HOUSTON (March 11, 1996) -- Texas Instruments today announced eight semi-finalists in the company's DSP Solutions Challenge, a contest to encourage engineering students worldwide to learn about and use digital technology. The contest will award a grand prize of US$100,000 to be shared by the winning team of students for the most innovative design using digital signal processing (DSP) devices. The eight semi-finalist teams are the University of California at Berkeley and the University of Maryland from the Unites States, Canada's University of Saskatchewan, Ecole Francaise d'Electronique et d'Informatique (EFREI) and Tampere Institute of Technology from Europe, Osaka University and Musashi Institute of Technology of Japan, and Singapore's Nanyang Technological University.
The insatiable worldwide demand for a workforce skilled in the development of advanced semiconductors, such as digital signal processing solutions, prompted TI to create the DSP Solutions Challenge. The contest is one of several innovative TI programs supporting higher education.
TI received entries from more than 230 teams representing 700 students from 26 countries. Among the eight winning entries, judged on their overall design creativity and applicability to real world needs, were an automotive sound system, a Doppler radar system, and a motion picture restoration system.
"The first and most critical phase of the TI DSP Solutions Challenge is complete," said Michael Hames, vice president, TI semiconductor group and worldwide DSP manager. "When we announced the contest, we said we were looking to the engineers of the future for the applications of tomorrow. We viewed the contest as a way to help students worldwide prepare to work with advanced technologies. The number of students who entered tells me we are on our way to successfully achieving our goal."
DSPs are high-speed, math-intensive, programmable integrated circuits or chips that are revolutionizing electronics in the '90s, much as the microprocessor did computers in the '80s.
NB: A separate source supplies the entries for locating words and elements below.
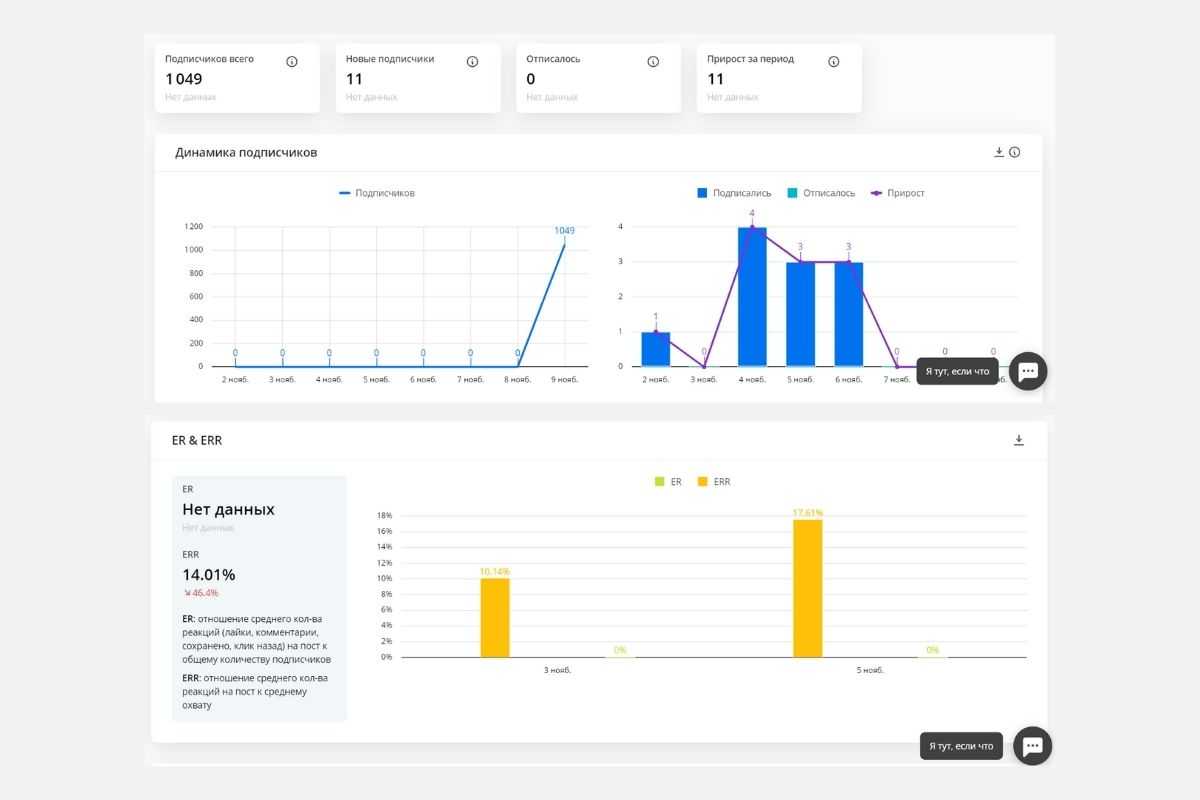Click the 1049 data point on line chart

(x=564, y=244)
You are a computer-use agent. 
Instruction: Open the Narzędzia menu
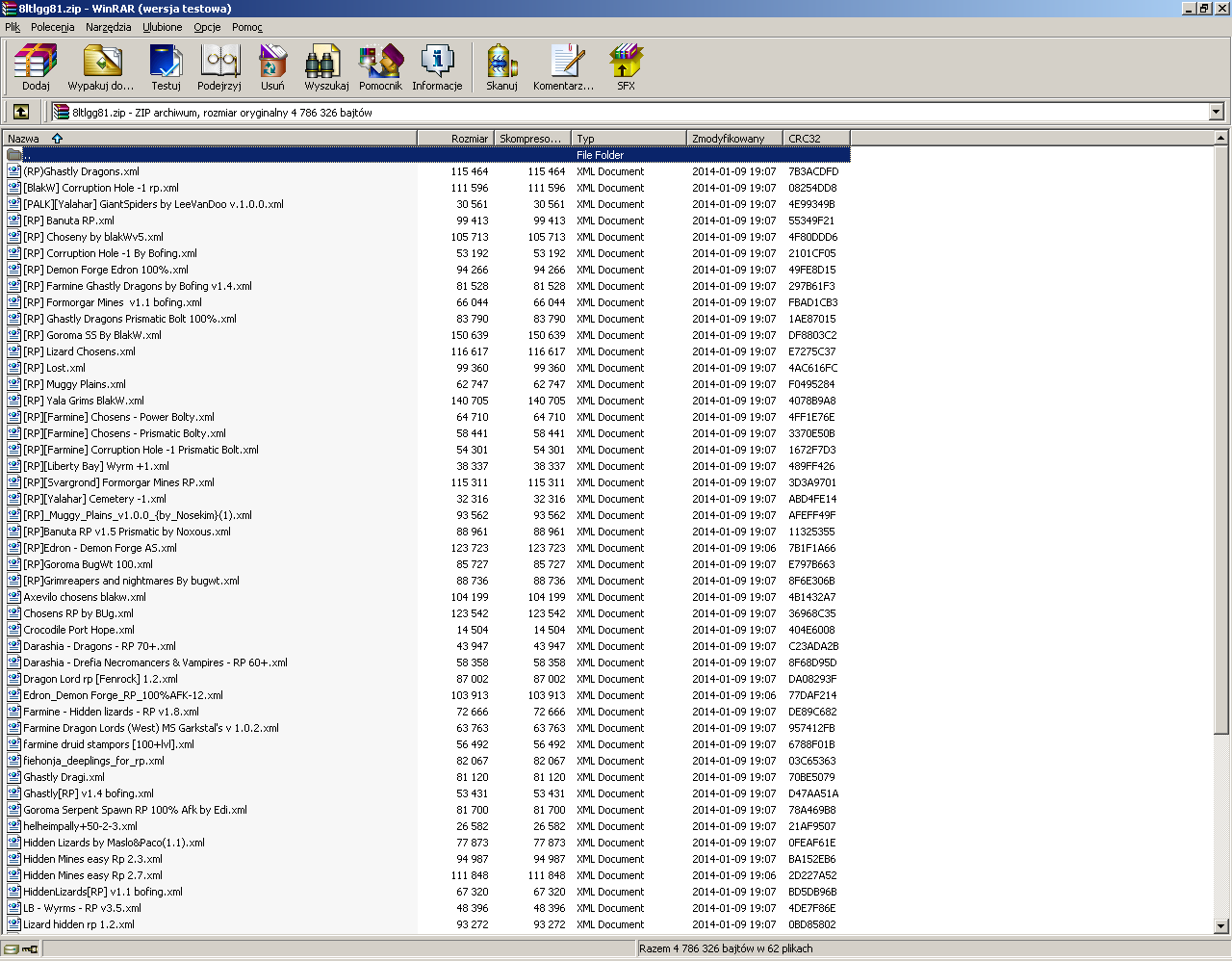click(108, 27)
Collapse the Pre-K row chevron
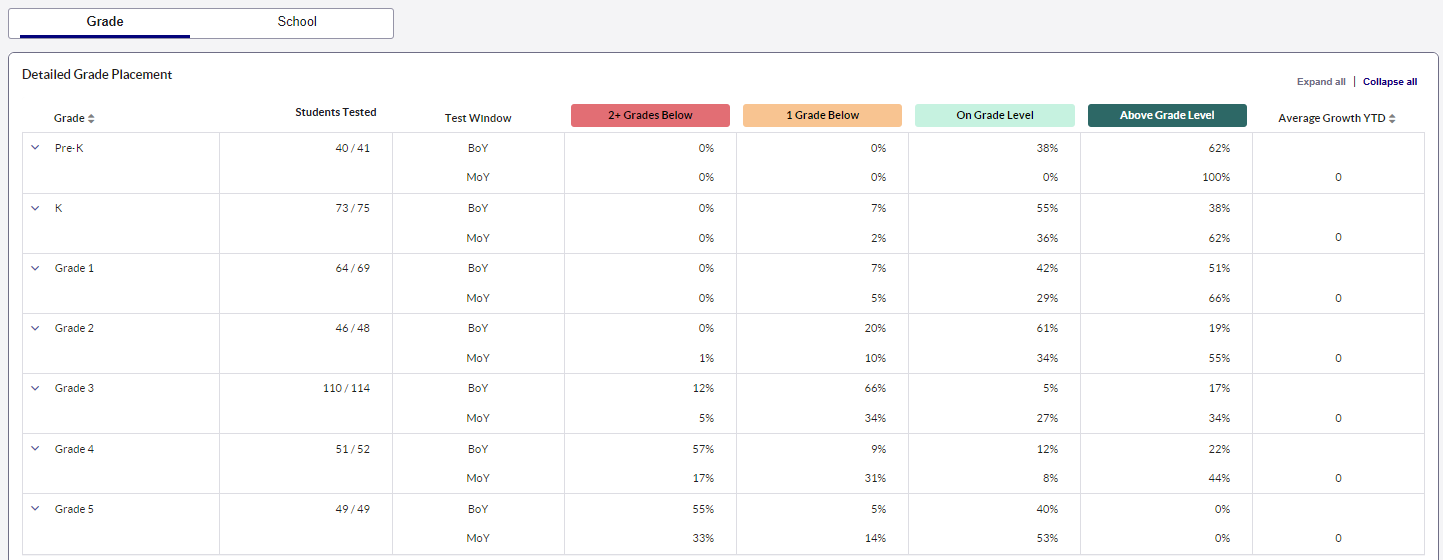 pos(35,148)
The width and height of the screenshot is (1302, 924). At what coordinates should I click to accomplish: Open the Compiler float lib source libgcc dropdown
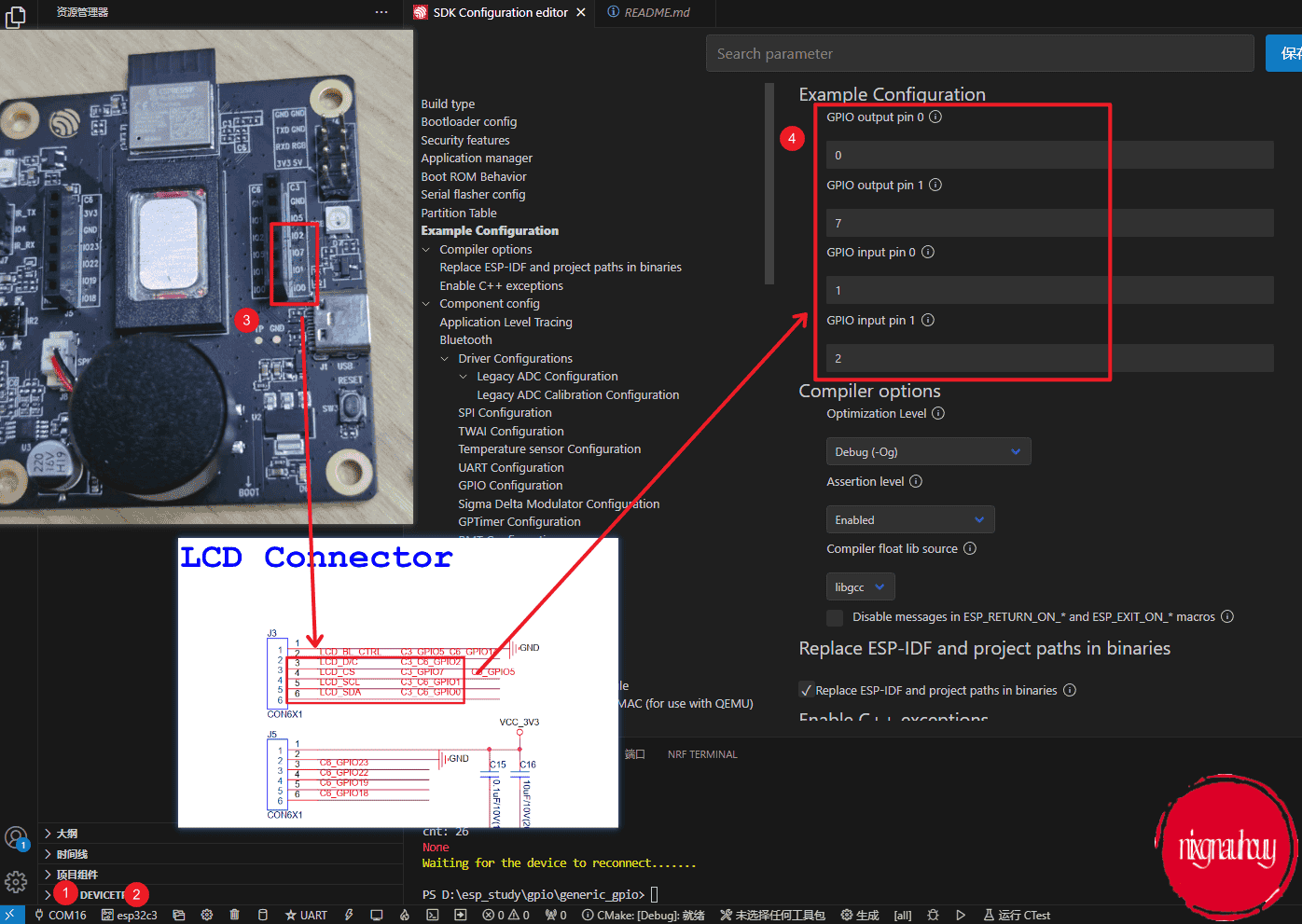[860, 586]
A DSP, which can add and multiply tens of millions of complex formulae per second, is 10 to 50 times more powerful than other computer central processing units (CPUs). Digital signal processing is the technology at the heart of the digital revolution. DSP technology today has changed the way people live, learn, work and play by enabling the electronics industry to develop radically new products and improve existing ones. DSPs are in cellular communications (digital cellular phones), computer storage devices (hard disk drives), modems and personal computer (PC) multimedia. Texas Instruments is the world's leading provider of digital signal processing solutions, with a 44 percent market share in DSP, according to industry analyst Will Strauss, President of Forward Concepts.
"The entries overall have exceeded our expectations, combining creative, innovative designs with practicality and usefulness," said Torrence Robinson, TI's university program manager. "One team, for example, took advantage of the contest to design a fast film-restoration system for restoring and saving classic old films. Another designed an automotive sound system that uses DSPs to give listeners a sense of theater-like sound in the confinements of a car interior. Choosing eight semi-finalists from so many excellent entries was a difficult task for our distinguished panel of TI experts."
Each of the eight semi-finalist teams won US$1,000. From these eight teams, three finalist teams will be chosen to compete for the grand prize. The team chosen for the grand prize for the best DSP-based design will win a US$100,000 prize that will be divided among the members of the winning team. In addition, the two remaining finalist teams will each win US$10,000. The grand prize winner will be announced in Atlanta on May 8, 1996, during live demonstrations of the three finalist projects.